### ANGEZEIGTER TEXT
__________

Hein, Christoph: Frau Paula Trousseau

kultur Nr. 44 - Februar 2008

Wie werden wir, was wir sind?
Paula Trousseau will Malerin werden, sie will unbedingt auf die Hochschule gehen in Berlin, sie besteht die Aufnahmeprüfung und verschiebt dafür ihre Hochzeit. Hans, ihr Zukünftiger, 13 Jahre älter (sie ist 19), wohlsituiert und geschieden, macht das zwar mit, sorgt aber durch Manipulation ihrer Antibabypille dafür, dass sie schwanger wird. Sie fühlt sich vergewaltigt und will das Kind nicht, entscheidet sich aber dafür, als sie erfährt, dass sie auch als Hochschwangere studieren kann.
Natürlich scheitert die Ehe, bei der Scheidung wird das Kind (eine Tochter, drei Jahre alt), dem Vater zugesprochen und hasst die Mutter ihr Leben lang. Als sie sie einmal wieder sieht, sie ist zwanzig Jahre alt, siezt sie sie.
Paula beendet ihr Studium, geht diverse Beziehungen ein mit Männern und Frauen, ist aber unfähig, wirklich zu lieben oder sich dauerhaft zu binden.
Ein Sohn, den sie zur Welt bringt, ohne dem eher zufälligen Erzeuger etwas zu sagen, wird ihre wichtigste Bezugsperson. Sie lebt total abgeschieden auf dem Lande und verliert ihn, als er erwachsen wird, an die Stadt und das Leben – sein Leben.

__________

### MATERIAL
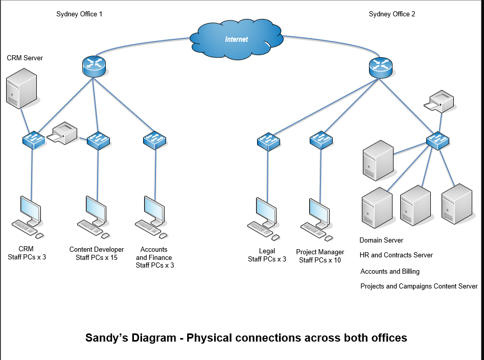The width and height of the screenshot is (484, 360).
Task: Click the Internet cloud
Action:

__________

### DEINE AUFGABE
Schreib die Buchbesprechung zu „Frau Paula Trousseau“ von oben vollständig und Wort für Wort ab.

### DEINE ANTWORT
Hein, Christoph: Frau Paula Trousseau

kultur Nr. 44 - Februar 2008

Wie werden wir, was wir sind?
Paula Trousseau will Malerin werden, sie will unbedingt auf die Hochschule gehen in Berlin, sie besteht die Aufnahmeprüfung und verschiebt dafür ihre Hochzeit. Hans, ihr Zukünftiger, 13 Jahre älter (sie ist 19), wohlsituiert und geschieden, macht das zwar mit, sorgt aber durch Manipulation ihrer Antibabypille dafür, dass sie schwanger wird. Sie fühlt sich vergewaltigt und will das Kind nicht, entscheidet sich aber dafür, als sie erfährt, dass sie auch als Hochschwangere studieren kann.
Natürlich scheitert die Ehe, bei der Scheidung wird das Kind (eine Tochter, drei Jahre alt), dem Vater zugesprochen und hasst die Mutter ihr Leben lang. Als sie sie einmal wieder sieht, sie ist zwanzig Jahre alt, siezt sie sie.
Paula beendet ihr Studium, geht diverse Beziehungen ein mit Männern und Frauen, ist aber unfähig, wirklich zu lieben oder sich dauerhaft zu binden.
Ein Sohn, den sie zur Welt bringt, ohne dem eher zufälligen Erzeuger etwas zu sagen, wird ihre wichtigste Bezugsperson. Sie lebt total abgeschieden auf dem Lande und verliert ihn, als er erwachsen wird, an die Stadt und das Leben – sein Leben.